__PROBLEM STATEMENT__
Count the lines in the records below that contain the word "arrow". Give only the number.

__RECORDS FOR THE TASK__
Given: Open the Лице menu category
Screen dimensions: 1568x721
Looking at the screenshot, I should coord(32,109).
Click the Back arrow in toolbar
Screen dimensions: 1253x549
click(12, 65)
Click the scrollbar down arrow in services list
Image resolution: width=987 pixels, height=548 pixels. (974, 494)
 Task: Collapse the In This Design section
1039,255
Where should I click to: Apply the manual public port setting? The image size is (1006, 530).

__ANSWER TO THIS EXERCISE__
2